Collection entries:
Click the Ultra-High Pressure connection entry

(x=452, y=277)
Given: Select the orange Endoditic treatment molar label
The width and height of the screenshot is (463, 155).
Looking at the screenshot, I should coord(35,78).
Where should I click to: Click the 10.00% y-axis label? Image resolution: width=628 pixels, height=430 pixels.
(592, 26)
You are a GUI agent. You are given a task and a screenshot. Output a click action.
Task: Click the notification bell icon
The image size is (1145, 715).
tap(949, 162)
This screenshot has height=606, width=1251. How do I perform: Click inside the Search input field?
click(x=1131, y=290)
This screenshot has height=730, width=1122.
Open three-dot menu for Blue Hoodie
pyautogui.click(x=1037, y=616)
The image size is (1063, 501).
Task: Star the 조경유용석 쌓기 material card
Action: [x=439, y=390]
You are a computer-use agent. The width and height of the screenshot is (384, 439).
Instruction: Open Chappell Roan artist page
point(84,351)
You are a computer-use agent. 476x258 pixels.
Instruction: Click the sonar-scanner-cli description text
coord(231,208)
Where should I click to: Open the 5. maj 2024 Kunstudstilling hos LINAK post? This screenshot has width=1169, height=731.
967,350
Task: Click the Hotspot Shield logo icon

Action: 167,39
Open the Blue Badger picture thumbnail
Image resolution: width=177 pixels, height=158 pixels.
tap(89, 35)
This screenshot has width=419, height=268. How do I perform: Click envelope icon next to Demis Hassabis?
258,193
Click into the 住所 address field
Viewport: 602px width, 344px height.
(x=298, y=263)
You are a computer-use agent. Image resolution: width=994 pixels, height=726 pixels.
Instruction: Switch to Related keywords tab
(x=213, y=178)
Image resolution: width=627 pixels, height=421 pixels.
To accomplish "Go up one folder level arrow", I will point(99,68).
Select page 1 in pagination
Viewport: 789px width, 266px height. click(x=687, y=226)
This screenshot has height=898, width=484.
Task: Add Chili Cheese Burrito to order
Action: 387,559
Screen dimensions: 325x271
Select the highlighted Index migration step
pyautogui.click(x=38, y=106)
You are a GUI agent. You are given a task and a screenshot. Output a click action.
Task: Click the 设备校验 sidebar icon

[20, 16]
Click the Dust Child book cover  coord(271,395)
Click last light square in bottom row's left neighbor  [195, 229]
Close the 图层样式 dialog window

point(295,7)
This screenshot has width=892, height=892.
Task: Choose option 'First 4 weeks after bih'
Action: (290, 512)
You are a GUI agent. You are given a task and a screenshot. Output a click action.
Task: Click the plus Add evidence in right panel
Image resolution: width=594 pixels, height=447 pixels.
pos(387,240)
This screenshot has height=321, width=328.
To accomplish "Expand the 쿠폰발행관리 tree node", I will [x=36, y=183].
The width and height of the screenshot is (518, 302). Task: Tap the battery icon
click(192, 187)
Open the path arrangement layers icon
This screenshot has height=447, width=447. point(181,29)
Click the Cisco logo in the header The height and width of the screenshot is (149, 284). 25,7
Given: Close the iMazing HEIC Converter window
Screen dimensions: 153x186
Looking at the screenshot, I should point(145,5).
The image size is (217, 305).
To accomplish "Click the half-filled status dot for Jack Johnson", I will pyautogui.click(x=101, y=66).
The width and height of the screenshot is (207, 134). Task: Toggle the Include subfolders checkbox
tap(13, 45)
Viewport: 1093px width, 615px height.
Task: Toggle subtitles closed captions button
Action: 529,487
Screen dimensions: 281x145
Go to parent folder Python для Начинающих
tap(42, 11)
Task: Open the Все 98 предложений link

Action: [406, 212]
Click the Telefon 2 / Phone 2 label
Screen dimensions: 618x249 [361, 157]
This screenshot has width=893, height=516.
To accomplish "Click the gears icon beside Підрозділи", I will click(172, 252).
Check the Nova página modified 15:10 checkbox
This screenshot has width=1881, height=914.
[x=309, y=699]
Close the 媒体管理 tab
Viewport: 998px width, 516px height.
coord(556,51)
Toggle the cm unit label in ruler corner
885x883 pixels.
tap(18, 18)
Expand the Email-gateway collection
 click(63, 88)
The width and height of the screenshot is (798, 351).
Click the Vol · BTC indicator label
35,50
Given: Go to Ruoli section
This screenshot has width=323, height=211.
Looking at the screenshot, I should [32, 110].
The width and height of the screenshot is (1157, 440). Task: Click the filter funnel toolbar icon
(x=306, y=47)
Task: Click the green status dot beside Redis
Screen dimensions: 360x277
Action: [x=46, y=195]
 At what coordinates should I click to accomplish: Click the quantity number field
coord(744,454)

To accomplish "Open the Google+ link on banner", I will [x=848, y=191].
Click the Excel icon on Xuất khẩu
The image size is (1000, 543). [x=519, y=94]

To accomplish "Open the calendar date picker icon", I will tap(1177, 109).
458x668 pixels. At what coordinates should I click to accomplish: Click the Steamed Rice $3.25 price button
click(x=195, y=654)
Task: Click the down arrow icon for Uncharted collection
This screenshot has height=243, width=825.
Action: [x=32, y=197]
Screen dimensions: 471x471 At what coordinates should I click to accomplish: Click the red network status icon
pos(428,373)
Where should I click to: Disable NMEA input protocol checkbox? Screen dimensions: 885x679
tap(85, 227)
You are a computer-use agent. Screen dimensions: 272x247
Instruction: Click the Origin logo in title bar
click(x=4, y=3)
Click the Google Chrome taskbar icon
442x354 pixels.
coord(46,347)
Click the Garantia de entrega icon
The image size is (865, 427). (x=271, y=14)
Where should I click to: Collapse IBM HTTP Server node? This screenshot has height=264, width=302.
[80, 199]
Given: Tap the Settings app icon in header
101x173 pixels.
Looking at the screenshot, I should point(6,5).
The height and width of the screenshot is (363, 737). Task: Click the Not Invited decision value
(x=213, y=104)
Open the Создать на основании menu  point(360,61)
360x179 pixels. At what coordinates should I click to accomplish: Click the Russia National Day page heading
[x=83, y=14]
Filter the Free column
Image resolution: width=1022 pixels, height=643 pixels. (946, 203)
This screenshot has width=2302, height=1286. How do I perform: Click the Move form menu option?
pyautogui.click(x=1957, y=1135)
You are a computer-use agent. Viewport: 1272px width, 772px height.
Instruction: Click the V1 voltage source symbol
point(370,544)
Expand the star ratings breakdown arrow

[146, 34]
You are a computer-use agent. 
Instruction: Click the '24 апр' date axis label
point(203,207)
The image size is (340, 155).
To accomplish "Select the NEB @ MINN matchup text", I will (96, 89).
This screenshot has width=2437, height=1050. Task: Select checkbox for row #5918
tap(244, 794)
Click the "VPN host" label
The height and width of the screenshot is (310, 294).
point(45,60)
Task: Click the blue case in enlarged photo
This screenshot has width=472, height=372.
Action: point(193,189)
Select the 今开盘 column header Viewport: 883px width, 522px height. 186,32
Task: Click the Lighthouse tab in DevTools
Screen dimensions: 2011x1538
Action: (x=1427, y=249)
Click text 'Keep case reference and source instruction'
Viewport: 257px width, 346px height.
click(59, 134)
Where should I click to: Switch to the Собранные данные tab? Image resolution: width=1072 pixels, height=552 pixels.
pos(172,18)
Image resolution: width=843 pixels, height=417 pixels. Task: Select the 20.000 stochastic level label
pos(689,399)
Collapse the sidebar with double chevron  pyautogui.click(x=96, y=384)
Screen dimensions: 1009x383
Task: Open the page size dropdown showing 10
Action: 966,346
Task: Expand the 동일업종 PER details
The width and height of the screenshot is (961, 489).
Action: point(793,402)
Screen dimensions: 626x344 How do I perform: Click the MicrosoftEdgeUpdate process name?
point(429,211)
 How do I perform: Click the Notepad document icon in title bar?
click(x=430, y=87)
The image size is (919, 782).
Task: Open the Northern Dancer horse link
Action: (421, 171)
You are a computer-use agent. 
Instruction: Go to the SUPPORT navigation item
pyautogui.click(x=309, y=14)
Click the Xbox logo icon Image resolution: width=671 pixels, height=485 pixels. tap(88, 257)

● **Assignment**
Write the entries out once more, exactly as they were given.

● **Solution to the problem**
Click the Ultra-High Pressure connection entry

(x=452, y=277)
Given: Select the orange Endoditic treatment molar label
The width and height of the screenshot is (463, 155).
Looking at the screenshot, I should coord(35,78).
Where should I click to: Click the 10.00% y-axis label? Image resolution: width=628 pixels, height=430 pixels.
(592, 26)
You are a GUI agent. You are given a task and a screenshot. Output a click action.
Task: Click the notification bell icon
The image size is (1145, 715).
tap(949, 162)
This screenshot has height=606, width=1251. How do I perform: Click inside the Search input field?
click(x=1131, y=290)
This screenshot has height=730, width=1122.
Open three-dot menu for Blue Hoodie
pyautogui.click(x=1037, y=616)
The image size is (1063, 501).
Task: Star the 조경유용석 쌓기 material card
Action: [x=439, y=390]
You are a computer-use agent. The width and height of the screenshot is (384, 439).
Instruction: Open Chappell Roan artist page
point(84,351)
You are a computer-use agent. 476x258 pixels.
Instruction: Click the sonar-scanner-cli description text
coord(231,208)
Where should I click to: Open the 5. maj 2024 Kunstudstilling hos LINAK post? This screenshot has width=1169, height=731.
967,350
Task: Click the Hotspot Shield logo icon

Action: 167,39
Open the Blue Badger picture thumbnail
Image resolution: width=177 pixels, height=158 pixels.
tap(89, 35)
This screenshot has width=419, height=268. How do I perform: Click envelope icon next to Demis Hassabis?
258,193
Click into the 住所 address field
Viewport: 602px width, 344px height.
(x=298, y=263)
You are a computer-use agent. Image resolution: width=994 pixels, height=726 pixels.
Instruction: Switch to Related keywords tab
(x=213, y=178)
Image resolution: width=627 pixels, height=421 pixels.
To accomplish "Go up one folder level arrow", I will point(99,68).
Select page 1 in pagination
Viewport: 789px width, 266px height. click(x=687, y=226)
This screenshot has height=898, width=484.
Task: Add Chili Cheese Burrito to order
Action: 387,559
Screen dimensions: 325x271
Select the highlighted Index migration step
pyautogui.click(x=38, y=106)
You are a GUI agent. You are given a task and a screenshot. Output a click action.
Task: Click the 设备校验 sidebar icon

[20, 16]
Click the Dust Child book cover  coord(271,395)
Click last light square in bottom row's left neighbor  [195, 229]
Close the 图层样式 dialog window

point(295,7)
This screenshot has width=892, height=892.
Task: Choose option 'First 4 weeks after bih'
Action: (290, 512)
You are a GUI agent. You are given a task and a screenshot. Output a click action.
Task: Click the plus Add evidence in right panel
Image resolution: width=594 pixels, height=447 pixels.
pos(387,240)
This screenshot has height=321, width=328.
To accomplish "Expand the 쿠폰발행관리 tree node", I will [x=36, y=183].
The width and height of the screenshot is (518, 302). Task: Tap the battery icon
click(192, 187)
Open the path arrangement layers icon
This screenshot has height=447, width=447. point(181,29)
Click the Cisco logo in the header The height and width of the screenshot is (149, 284). 25,7
Given: Close the iMazing HEIC Converter window
Screen dimensions: 153x186
Looking at the screenshot, I should point(145,5).
The image size is (217, 305).
To accomplish "Click the half-filled status dot for Jack Johnson", I will pyautogui.click(x=101, y=66).
The width and height of the screenshot is (207, 134). Task: Toggle the Include subfolders checkbox
tap(13, 45)
Viewport: 1093px width, 615px height.
Task: Toggle subtitles closed captions button
Action: 529,487
Screen dimensions: 281x145
Go to parent folder Python для Начинающих
tap(42, 11)
Task: Open the Все 98 предложений link

Action: [406, 212]
Click the Telefon 2 / Phone 2 label
Screen dimensions: 618x249 [361, 157]
This screenshot has width=893, height=516.
To accomplish "Click the gears icon beside Підрозділи", I will click(172, 252).
Check the Nova página modified 15:10 checkbox
This screenshot has width=1881, height=914.
[x=309, y=699]
Close the 媒体管理 tab
Viewport: 998px width, 516px height.
coord(556,51)
Toggle the cm unit label in ruler corner
885x883 pixels.
tap(18, 18)
Expand the Email-gateway collection
 click(63, 88)
The width and height of the screenshot is (798, 351).
Click the Vol · BTC indicator label
35,50
Given: Go to Ruoli section
This screenshot has width=323, height=211.
Looking at the screenshot, I should [32, 110].
The width and height of the screenshot is (1157, 440). Task: Click the filter funnel toolbar icon
(x=306, y=47)
Task: Click the green status dot beside Redis
Screen dimensions: 360x277
Action: [x=46, y=195]
 At what coordinates should I click to accomplish: Click the quantity number field
coord(744,454)

To accomplish "Open the Google+ link on banner", I will [x=848, y=191].
Click the Excel icon on Xuất khẩu
The image size is (1000, 543). [x=519, y=94]

To accomplish "Open the calendar date picker icon", I will tap(1177, 109).
458x668 pixels. At what coordinates should I click to accomplish: Click the Steamed Rice $3.25 price button
click(x=195, y=654)
Task: Click the down arrow icon for Uncharted collection
This screenshot has height=243, width=825.
Action: [x=32, y=197]
Screen dimensions: 471x471 At what coordinates should I click to accomplish: Click the red network status icon
pos(428,373)
Where should I click to: Disable NMEA input protocol checkbox? Screen dimensions: 885x679
tap(85, 227)
You are a computer-use agent. Screen dimensions: 272x247
Instruction: Click the Origin logo in title bar
click(x=4, y=3)
Click the Google Chrome taskbar icon
442x354 pixels.
coord(46,347)
Click the Garantia de entrega icon
The image size is (865, 427). (x=271, y=14)
Where should I click to: Collapse IBM HTTP Server node? This screenshot has height=264, width=302.
[80, 199]
Given: Tap the Settings app icon in header
101x173 pixels.
Looking at the screenshot, I should point(6,5).
The height and width of the screenshot is (363, 737). Task: Click the Not Invited decision value
(x=213, y=104)
Open the Создать на основании menu  point(360,61)
360x179 pixels. At what coordinates should I click to accomplish: Click the Russia National Day page heading
[x=83, y=14]
Filter the Free column
Image resolution: width=1022 pixels, height=643 pixels. (946, 203)
This screenshot has width=2302, height=1286. How do I perform: Click the Move form menu option?
pyautogui.click(x=1957, y=1135)
You are a computer-use agent. Viewport: 1272px width, 772px height.
Instruction: Click the V1 voltage source symbol
point(370,544)
Expand the star ratings breakdown arrow

[146, 34]
You are a computer-use agent. 
Instruction: Click the '24 апр' date axis label
point(203,207)
The image size is (340, 155).
To accomplish "Select the NEB @ MINN matchup text", I will (96, 89).
This screenshot has width=2437, height=1050. Task: Select checkbox for row #5918
tap(244, 794)
Click the "VPN host" label
The height and width of the screenshot is (310, 294).
point(45,60)
Task: Click the blue case in enlarged photo
This screenshot has width=472, height=372.
Action: point(193,189)
Select the 今开盘 column header Viewport: 883px width, 522px height. 186,32
Task: Click the Lighthouse tab in DevTools
Screen dimensions: 2011x1538
Action: (x=1427, y=249)
Click text 'Keep case reference and source instruction'
Viewport: 257px width, 346px height.
click(59, 134)
Where should I click to: Switch to the Собранные данные tab? Image resolution: width=1072 pixels, height=552 pixels.
pos(172,18)
Image resolution: width=843 pixels, height=417 pixels. Task: Select the 20.000 stochastic level label
pos(689,399)
Collapse the sidebar with double chevron  pyautogui.click(x=96, y=384)
Screen dimensions: 1009x383
Task: Open the page size dropdown showing 10
Action: 966,346
Task: Expand the 동일업종 PER details
The width and height of the screenshot is (961, 489).
Action: point(793,402)
Screen dimensions: 626x344 How do I perform: Click the MicrosoftEdgeUpdate process name?
point(429,211)
 How do I perform: Click the Notepad document icon in title bar?
click(x=430, y=87)
The image size is (919, 782).
Task: Open the Northern Dancer horse link
Action: (421, 171)
You are a computer-use agent. 
Instruction: Go to the SUPPORT navigation item
pyautogui.click(x=309, y=14)
Click the Xbox logo icon Image resolution: width=671 pixels, height=485 pixels. tap(88, 257)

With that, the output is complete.